Award Brasil

01/01/2017

Às vésperas do encerramento do ano de 2016, a Secretaria da Receita Federal do Brasil (“RFB”) publicou duas relevantes Instruções Normativas regulando as recentes ações no sentido da transparência e troca de informações entre as administrações tributárias de todo o mundo.

Declaração País-a-País (“Country-by-Country Report”)

Com o intuito de se alinhar à Ação 13 do Projeto Base Erosion and Profit Shifting (“BEPS”), o Brasil aderiu em outubro de 2016 ao Acordo Multilateral de Autoridade Competente para a Troca de Declarações País-a-País assinado pelo Brasil em 21 de outubro de 2016 (ainda não ratificado pelo Congresso Nacional).
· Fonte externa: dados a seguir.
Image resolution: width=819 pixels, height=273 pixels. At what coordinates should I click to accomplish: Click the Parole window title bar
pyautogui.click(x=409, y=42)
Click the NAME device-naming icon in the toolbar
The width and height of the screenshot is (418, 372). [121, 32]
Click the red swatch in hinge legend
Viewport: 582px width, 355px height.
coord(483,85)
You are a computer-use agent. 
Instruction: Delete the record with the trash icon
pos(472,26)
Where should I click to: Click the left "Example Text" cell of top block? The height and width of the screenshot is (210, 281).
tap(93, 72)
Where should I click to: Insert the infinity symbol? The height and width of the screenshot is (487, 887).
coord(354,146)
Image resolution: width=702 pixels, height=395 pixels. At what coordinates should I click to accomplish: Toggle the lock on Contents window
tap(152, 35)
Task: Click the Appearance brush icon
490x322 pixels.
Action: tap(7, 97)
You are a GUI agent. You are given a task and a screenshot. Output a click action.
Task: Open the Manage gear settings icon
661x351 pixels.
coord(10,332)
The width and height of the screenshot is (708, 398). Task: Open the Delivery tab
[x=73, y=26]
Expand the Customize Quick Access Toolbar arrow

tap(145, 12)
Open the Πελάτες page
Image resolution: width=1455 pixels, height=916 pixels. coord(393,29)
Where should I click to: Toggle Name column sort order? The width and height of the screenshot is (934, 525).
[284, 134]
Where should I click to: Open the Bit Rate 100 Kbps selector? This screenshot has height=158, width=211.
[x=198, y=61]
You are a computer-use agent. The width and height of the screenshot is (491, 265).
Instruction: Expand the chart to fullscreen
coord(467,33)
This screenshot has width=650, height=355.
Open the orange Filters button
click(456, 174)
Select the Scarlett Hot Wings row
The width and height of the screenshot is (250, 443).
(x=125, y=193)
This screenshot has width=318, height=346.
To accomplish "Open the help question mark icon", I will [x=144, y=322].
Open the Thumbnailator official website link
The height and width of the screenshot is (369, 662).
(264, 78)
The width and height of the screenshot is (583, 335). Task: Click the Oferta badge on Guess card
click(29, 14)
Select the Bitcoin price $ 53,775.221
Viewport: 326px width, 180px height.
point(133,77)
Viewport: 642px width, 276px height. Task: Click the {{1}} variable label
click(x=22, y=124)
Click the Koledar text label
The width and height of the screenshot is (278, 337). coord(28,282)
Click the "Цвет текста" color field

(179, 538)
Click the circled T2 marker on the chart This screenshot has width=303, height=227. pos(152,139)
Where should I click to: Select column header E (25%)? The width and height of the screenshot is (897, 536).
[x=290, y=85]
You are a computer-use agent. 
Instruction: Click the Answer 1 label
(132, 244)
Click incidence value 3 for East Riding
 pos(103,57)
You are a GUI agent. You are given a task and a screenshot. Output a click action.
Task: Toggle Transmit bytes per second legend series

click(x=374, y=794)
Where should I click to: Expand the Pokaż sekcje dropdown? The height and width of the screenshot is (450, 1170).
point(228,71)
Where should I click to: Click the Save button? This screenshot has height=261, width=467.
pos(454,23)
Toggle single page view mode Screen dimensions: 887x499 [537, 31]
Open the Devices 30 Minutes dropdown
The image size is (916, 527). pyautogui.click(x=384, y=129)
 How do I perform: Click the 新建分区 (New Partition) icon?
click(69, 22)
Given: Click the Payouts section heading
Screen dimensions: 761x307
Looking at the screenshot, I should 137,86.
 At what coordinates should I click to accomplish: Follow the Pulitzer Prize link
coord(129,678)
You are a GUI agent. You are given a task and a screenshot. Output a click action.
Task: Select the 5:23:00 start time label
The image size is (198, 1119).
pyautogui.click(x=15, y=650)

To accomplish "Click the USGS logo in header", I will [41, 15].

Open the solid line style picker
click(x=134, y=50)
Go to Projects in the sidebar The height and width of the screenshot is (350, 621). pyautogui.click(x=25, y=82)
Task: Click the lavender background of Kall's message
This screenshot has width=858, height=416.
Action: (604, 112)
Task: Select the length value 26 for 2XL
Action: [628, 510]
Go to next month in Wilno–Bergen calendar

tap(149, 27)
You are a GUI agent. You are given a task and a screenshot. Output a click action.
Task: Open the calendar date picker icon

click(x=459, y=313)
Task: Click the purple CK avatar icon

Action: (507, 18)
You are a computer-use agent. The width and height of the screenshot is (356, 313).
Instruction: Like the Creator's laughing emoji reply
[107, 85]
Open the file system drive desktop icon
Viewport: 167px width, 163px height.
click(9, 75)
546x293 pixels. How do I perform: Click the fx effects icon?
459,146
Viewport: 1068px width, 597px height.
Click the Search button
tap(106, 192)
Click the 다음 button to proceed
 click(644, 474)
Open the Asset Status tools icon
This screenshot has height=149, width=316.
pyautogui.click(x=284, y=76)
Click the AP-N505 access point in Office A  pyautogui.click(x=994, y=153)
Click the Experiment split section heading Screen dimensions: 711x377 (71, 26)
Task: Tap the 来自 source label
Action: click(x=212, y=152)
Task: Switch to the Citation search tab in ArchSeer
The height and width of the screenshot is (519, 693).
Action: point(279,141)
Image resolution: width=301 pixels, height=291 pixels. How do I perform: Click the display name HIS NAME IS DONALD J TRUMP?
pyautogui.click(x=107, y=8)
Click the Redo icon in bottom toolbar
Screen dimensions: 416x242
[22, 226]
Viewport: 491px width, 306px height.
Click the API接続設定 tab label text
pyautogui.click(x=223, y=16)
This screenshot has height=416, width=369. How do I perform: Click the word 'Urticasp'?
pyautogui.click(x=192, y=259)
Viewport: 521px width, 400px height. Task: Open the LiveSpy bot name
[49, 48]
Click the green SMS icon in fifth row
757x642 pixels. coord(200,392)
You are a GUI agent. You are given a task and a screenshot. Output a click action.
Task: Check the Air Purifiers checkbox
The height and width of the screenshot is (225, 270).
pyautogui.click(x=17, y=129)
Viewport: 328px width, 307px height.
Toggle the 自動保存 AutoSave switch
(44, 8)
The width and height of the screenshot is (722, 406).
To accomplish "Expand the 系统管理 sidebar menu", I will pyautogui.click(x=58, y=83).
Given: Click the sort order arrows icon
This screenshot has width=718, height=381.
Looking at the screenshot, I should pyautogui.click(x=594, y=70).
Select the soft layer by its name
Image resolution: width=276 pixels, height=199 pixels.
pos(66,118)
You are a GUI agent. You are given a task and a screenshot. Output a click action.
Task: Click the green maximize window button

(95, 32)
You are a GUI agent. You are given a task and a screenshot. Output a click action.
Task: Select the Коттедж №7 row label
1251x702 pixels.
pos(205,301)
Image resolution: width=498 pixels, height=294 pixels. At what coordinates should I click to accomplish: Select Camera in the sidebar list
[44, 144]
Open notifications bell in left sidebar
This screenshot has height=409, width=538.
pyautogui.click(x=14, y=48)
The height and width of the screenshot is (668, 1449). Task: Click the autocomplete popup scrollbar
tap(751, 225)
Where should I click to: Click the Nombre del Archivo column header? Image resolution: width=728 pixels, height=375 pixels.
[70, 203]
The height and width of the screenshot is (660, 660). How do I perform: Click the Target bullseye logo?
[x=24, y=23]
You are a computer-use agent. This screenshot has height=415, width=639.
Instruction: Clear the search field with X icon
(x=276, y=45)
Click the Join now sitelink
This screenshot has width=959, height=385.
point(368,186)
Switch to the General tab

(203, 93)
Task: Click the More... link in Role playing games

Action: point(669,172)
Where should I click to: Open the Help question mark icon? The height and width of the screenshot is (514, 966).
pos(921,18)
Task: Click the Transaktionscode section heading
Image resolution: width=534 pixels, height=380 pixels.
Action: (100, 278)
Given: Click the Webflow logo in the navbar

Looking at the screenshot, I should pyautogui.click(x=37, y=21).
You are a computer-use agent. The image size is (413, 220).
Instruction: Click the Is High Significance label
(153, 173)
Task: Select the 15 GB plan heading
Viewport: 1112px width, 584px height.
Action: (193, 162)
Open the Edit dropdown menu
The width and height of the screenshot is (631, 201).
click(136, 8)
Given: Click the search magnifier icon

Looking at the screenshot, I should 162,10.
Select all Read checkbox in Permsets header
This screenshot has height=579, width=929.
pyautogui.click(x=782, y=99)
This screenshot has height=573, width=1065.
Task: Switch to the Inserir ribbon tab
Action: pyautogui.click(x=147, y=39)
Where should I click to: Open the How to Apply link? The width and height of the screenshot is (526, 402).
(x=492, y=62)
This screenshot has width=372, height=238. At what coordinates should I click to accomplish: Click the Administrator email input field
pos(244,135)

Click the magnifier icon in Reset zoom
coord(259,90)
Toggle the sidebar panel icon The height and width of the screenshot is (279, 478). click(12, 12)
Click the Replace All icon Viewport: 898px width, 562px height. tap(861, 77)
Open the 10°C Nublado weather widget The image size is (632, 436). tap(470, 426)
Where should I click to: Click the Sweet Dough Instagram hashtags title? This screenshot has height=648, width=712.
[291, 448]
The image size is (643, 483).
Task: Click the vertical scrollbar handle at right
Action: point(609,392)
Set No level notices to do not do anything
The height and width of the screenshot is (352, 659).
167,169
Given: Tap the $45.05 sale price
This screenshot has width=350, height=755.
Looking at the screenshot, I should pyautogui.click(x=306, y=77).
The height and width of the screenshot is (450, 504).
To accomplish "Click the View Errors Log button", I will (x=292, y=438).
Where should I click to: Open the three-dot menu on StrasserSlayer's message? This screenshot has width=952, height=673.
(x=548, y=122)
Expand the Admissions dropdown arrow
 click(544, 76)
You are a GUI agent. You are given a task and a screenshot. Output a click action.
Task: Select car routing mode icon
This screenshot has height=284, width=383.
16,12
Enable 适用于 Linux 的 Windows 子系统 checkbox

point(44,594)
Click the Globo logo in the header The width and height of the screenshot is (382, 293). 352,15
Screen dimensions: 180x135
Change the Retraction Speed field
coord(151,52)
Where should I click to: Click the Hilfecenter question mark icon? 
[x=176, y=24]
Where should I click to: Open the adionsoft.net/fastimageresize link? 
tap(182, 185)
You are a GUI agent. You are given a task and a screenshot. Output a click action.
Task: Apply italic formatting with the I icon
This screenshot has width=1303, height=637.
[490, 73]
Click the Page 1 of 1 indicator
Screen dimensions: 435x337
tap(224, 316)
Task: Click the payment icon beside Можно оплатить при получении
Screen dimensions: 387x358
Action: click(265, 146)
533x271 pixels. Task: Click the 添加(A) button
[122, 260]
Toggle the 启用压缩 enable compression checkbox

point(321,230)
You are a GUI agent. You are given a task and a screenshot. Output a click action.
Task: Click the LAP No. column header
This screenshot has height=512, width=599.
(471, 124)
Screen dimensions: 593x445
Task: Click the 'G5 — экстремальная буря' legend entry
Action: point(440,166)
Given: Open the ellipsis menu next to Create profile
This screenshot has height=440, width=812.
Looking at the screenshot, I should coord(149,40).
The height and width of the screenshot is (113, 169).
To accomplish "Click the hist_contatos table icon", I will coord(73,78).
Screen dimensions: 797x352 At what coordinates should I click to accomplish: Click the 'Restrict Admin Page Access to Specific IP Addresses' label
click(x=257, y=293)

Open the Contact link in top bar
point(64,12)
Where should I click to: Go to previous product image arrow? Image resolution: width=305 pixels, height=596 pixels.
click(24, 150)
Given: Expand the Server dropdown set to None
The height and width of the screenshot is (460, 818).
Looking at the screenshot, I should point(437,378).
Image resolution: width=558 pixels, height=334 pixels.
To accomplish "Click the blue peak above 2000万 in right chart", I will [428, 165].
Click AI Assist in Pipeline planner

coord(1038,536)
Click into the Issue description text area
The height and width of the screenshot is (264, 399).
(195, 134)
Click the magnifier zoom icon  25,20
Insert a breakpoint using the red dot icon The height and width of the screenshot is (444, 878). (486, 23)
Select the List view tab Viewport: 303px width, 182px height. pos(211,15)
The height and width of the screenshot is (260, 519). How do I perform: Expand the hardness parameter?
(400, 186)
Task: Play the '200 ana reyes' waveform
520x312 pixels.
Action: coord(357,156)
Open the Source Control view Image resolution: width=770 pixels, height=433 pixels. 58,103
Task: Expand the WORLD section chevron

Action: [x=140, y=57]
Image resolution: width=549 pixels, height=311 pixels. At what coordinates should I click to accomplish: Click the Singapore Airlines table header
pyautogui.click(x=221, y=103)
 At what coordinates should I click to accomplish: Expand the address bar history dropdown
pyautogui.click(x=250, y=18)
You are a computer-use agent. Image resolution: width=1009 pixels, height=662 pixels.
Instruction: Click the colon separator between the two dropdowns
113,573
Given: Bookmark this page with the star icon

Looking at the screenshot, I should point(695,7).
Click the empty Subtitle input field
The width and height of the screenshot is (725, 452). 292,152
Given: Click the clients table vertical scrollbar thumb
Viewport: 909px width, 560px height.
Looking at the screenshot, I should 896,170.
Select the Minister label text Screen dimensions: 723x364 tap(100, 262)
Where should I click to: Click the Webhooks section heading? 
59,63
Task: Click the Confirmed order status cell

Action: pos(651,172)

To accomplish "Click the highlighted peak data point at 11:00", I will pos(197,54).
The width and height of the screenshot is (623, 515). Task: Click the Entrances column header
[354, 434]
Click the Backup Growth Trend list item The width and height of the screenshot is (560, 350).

Para regular tal acordo, a RFB publicou no Diário Oficial da União (“DOU”) de hoje (29) a Instrução Normativa RFB 1.681/2016, que prevê a obrigatoriedade de entrega da Declaração País-a-País pelas controladoras finais de grupos multinacionais que sejam residentes para fins fiscais no Brasil e cujo grupo econômico tenha receita consolidada superior a R$ 2,26 bilhões ou € 750 milhões no ano fiscal anterior ao ano fiscal de declaração.

Por meio dessa declaração, o Fisco terá acesso a informações agregadas por jurisdição em que o grupo multinacional opera relativas: (i) às receitas consolidadas, segregando aquelas obtidas em transações com partes relacionadas e não relacionadas; (ii) ao lucro ou prejuízo antes do imposto sobre a renda; (iii) ao Imposto sobre a Renda e, no caso do Brasil, também o montante de Contribuição Social sobre o Lucro Líquido pago; (iv) ao Imposto sobre a Renda devido; (v) ao capital social; (vi) aos lucros acumulados; (vii) ao número de empregados, trabalhadores e demais colaboradores; e (viii) aos ativos tangíveis diversos de caixa e equivalentes de caixa. Além disso, a entidade declarante deverá identificar (i) cada entidade integrante do grupo multinacional, sua jurisdição de residência para fins tributários; (ii) o local de constituição (apenas quando a residência fiscal não corresponder ao local de constituição) e (iii) a natureza de suas principais atividades econômicas.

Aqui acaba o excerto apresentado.